Tobin, a researcher at Case Western Reserve University, writes for The Conversationthat one of the most enjoyable moments of a film or novel comes after the big reveal, when we get to go back and look at the clues we may have missed. "The most satisfying surprises get their power from giving us a fresh, better way of making sense of the material that came before," Tobin writes. "This is another opportunity for stories to turn the curse of knowledge to their advantage."

The curse of knowledge, Tobin explains, refers to a psychological effect in which knowledge affects our perception and "trips us up in a lot of ways." For instance, a puzzle always seems easier than it really is after we've learned how to solve it, and once we know which team won a baseball game, we tend to overestimate how likely that particular outcome was.

Good writers know this intuitively and use it to their advantage to craft narratives that will make audiences want to review key points of the story. The end of The Sixth Sense, for example, replays earlier scenes of the movie to clue viewers in to the fact that Bruce Willis's character has been dead the whole time—a fact which seems all too obvious in hindsight, thanks to the curse of knowledge.
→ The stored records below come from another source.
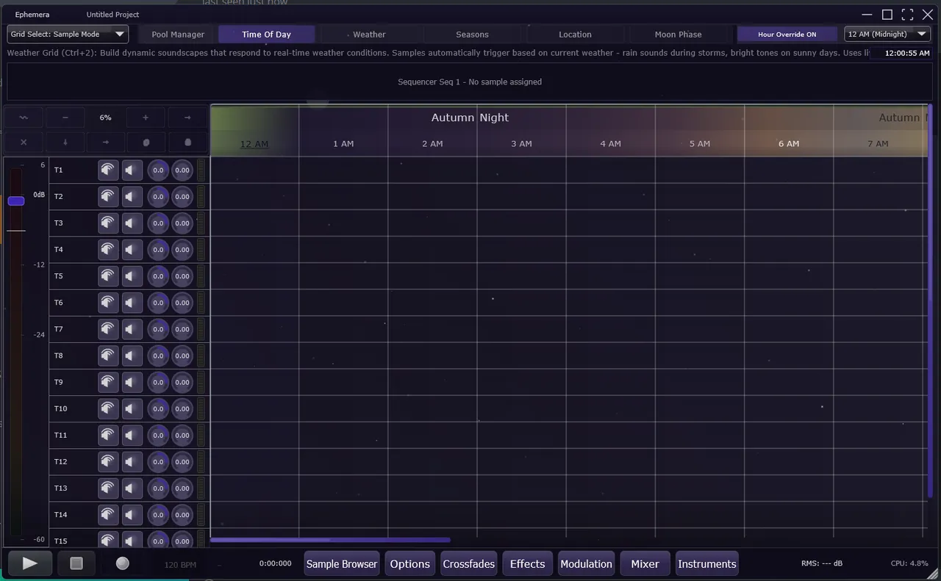Click the wave-trigger icon on track T3
The image size is (941, 581).
(x=108, y=223)
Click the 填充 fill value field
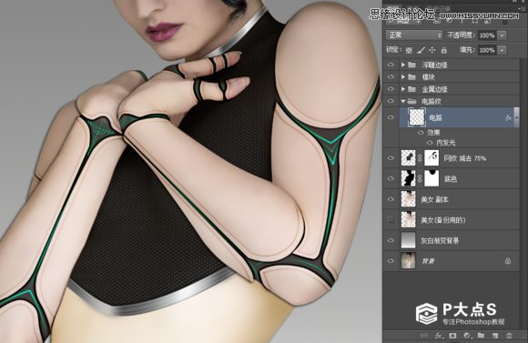The height and width of the screenshot is (343, 528). [487, 50]
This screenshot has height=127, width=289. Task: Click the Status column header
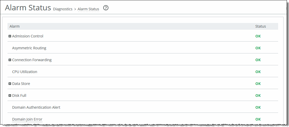[261, 26]
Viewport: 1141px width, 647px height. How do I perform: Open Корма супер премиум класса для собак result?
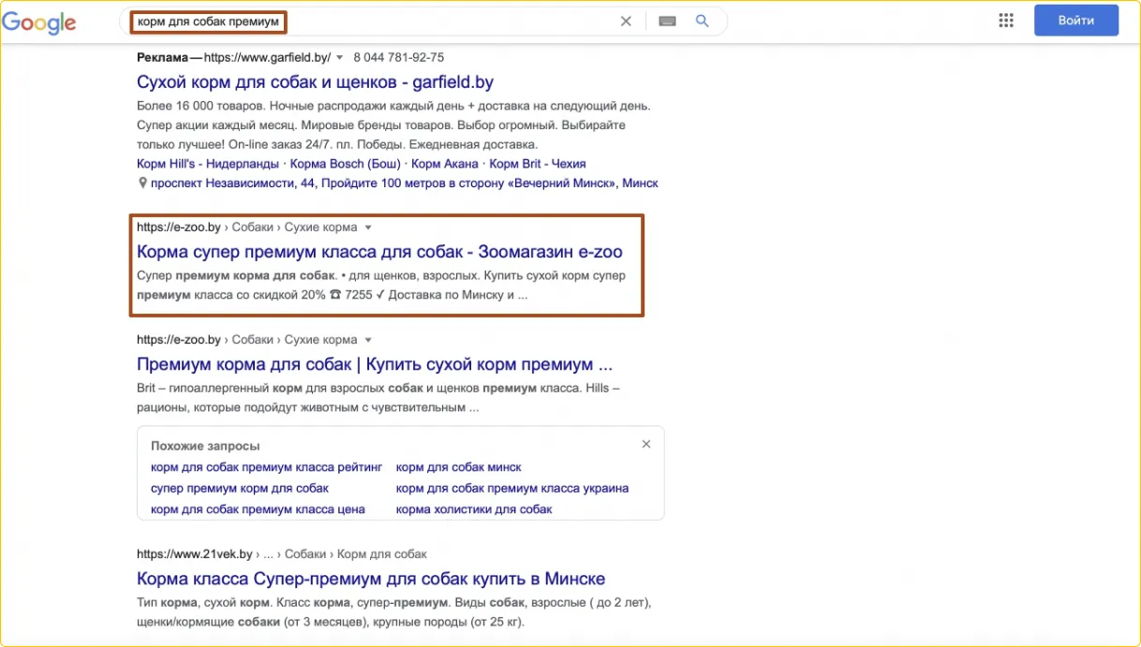[379, 252]
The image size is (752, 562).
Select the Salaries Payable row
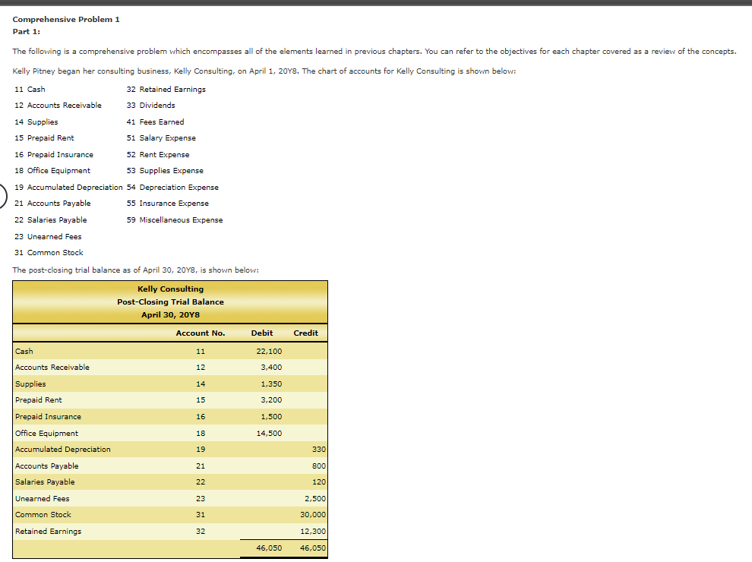point(91,481)
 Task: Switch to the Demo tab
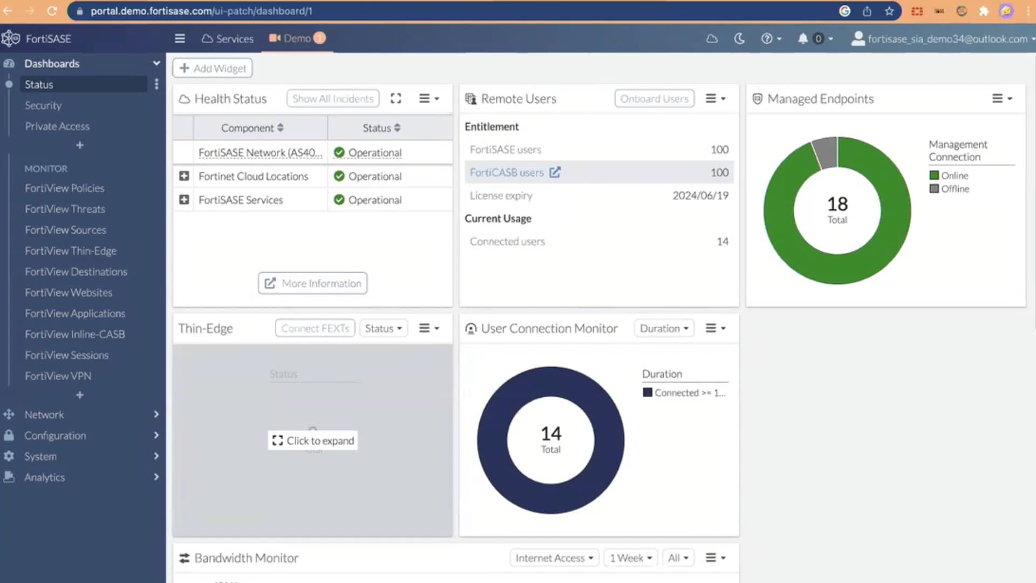pyautogui.click(x=296, y=38)
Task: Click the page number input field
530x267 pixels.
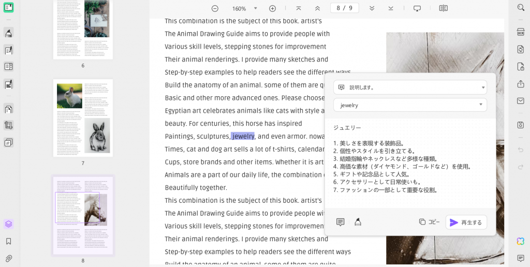Action: coord(344,8)
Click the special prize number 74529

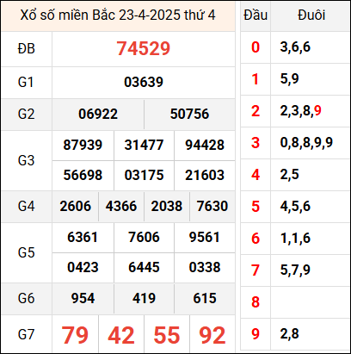[x=144, y=48]
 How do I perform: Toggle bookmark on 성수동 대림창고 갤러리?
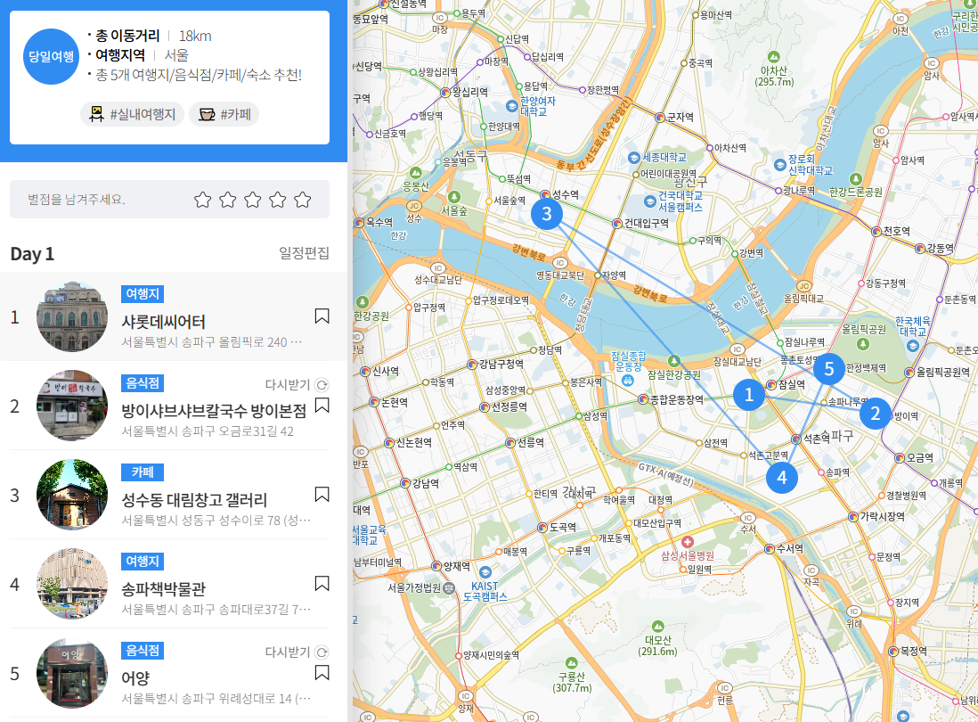(x=322, y=495)
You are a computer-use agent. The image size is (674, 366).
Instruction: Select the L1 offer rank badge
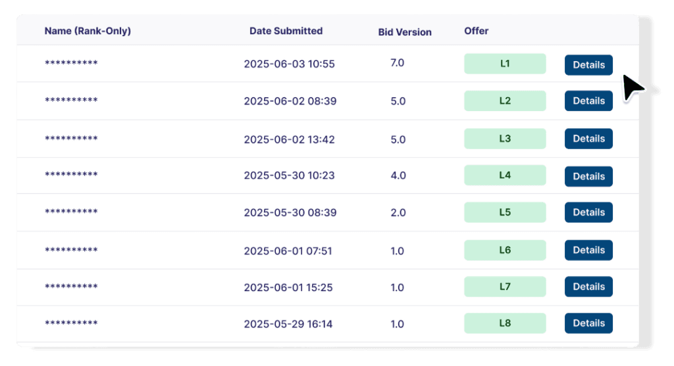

This is also why writers often incorporate red herrings—or false clues—into their works. In light of this evidence, movie spoilers don't seem so terrible after all. According to one study, even when the plot twist is known in advance, viewers still experience suspense. Indeed, several studies have shown that spoilers can even enhance enjoyment because they improve "fluency," or a viewer's ability to process and understand the story.

Still, spoilers are pretty universally hated—the Russo brothers even distributed fake drafts of Avengers: Infinity War to prevent key plot points from being leaked—so it's probably best not to go shouting the end of this summer's big blockbuster before your friends have seen it.